— Start SELECTED EXCERPT —
A simply-supported beam has a 5 kip/ft uniformly-distributed load over the entire 10-ft span. What is the magnitude of the maximum shear force in the beam?

Use ACI 318-14 Table 25.4.2.2 to determine the development length for the straight tension bars (no hooks) in a rectangular beam with b = 17 in. and d = 20 in., five galvanized No. 9 Grade 60 bars placed in the bottom of the beam, and No. 4 Grade 60 stirrups located every 8 in. along the span. Assume 7,000-psi lightweight concrete and a clear cover of 1.75 in.

Determine the epoxy modification factor, ψe, for a rectangular beam with b = 17 in. and d = 21 in., five uncoated No. 8 Grade 60 tension-reinforcement bars placed in the bottom of the beam, and No. 4 Grade 40 stirrups located every 6 in. along the span. Assume 5,000-psi normal-weight concrete and a clear cover of 2 in.

For a beam with stirrup hooks, the free end of the bar must extend at least _____ from the hook. Assume b1 = 39 in., b2 = 16 in., d1 = 4 in., d2 = 29 in., and that there are three No. 9 longitudinal tension bars and No. 4 stirrups at 11 in. o.c. The stirrup hooks are 90°.
— End SELECTED EXCERPT —
— Start DATASET CONTENT —
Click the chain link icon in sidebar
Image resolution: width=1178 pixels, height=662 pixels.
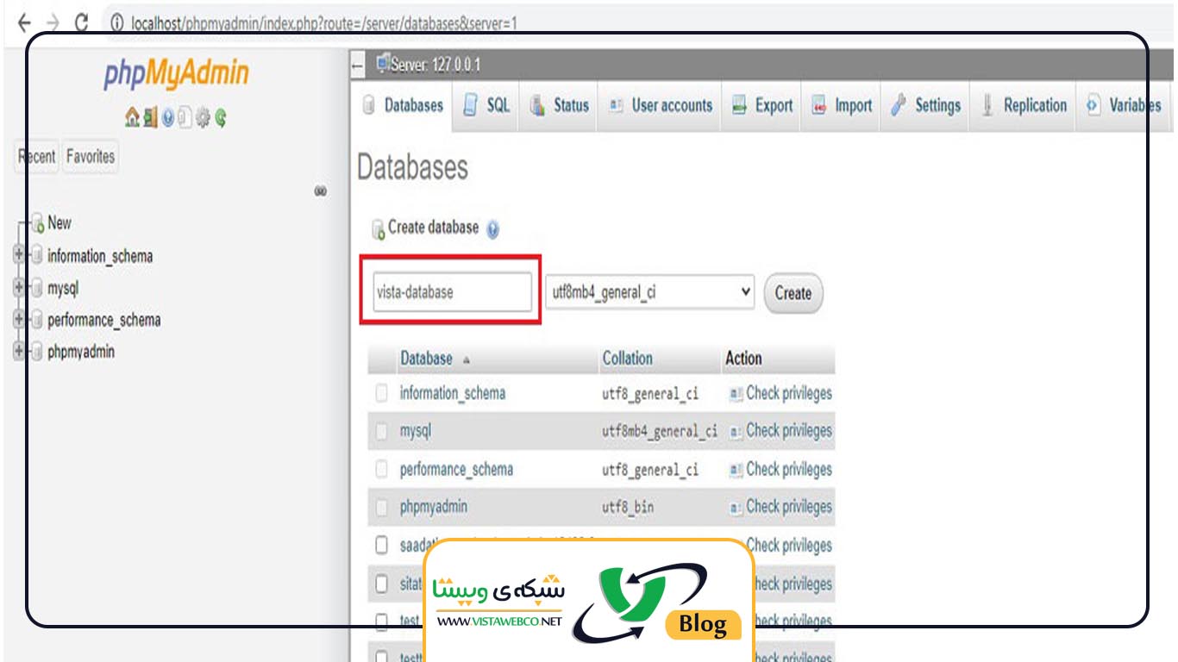point(320,190)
— End DATASET CONTENT —
• [TASK SET]:
1 – Could you update the reinforced concrete beam problems from "A simply-supported beam" up to and including "of 1.75 in.", changing "Grade 60" to "Grade 75"?
2 – Could you carry the reinforced concrete beam problems further, picking up after their last sentence?

• [THE REPLIES]:
1 –
A simply-supported beam has a 5 kip/ft uniformly-distributed load over the entire 10-ft span. What is the magnitude of the maximum shear force in the beam?

Use ACI 318-14 Table 25.4.2.2 to determine the development length for the straight tension bars (no hooks) in a rectangular beam with b = 17 in. and d = 20 in., five galvanized No. 9 Grade 75 bars placed in the bottom of the beam, and No. 4 Grade 75 stirrups located every 8 in. along the span. Assume 7,000-psi lightweight concrete and a clear cover of 1.75 in.

2 –
At a point subjected to plane stress, the stresses are σx = 25 ksi, σy = 5 ksi, and τxy = –20 ksi. Determine the angle θp corresponding to the orientation of the principal planes at the point.

A continuous beam’s flexural reinforcement must extend at least _____ from the point where it is no longer needed to resist tension. Assume f’c = 4,000 psi, fyt = 40,000 psi, b1 = 28 in., b2 = 10 in., d1 = 4 in., d2 = 19 in., and that there are three No. 7 longitudinal tension bars and No. 5 stirrups at 12 in. o.c. The stirrup hooks are 90°.

A continuous beam’s flexural reinforcement must extend at least _____ from the point where it is no longer needed to resist tension. Assume f’c = 4,000 psi, fyt = 40,000 psi, b1 = 28 in., b2 = 15 in., d = 23 in., h1 = 6 in., h2 = 13 in., h3 = 9 in., and t = 6 in. There are four No. 8 longitudinal tension bars and No. 3 stirrups at 9 in. o.c.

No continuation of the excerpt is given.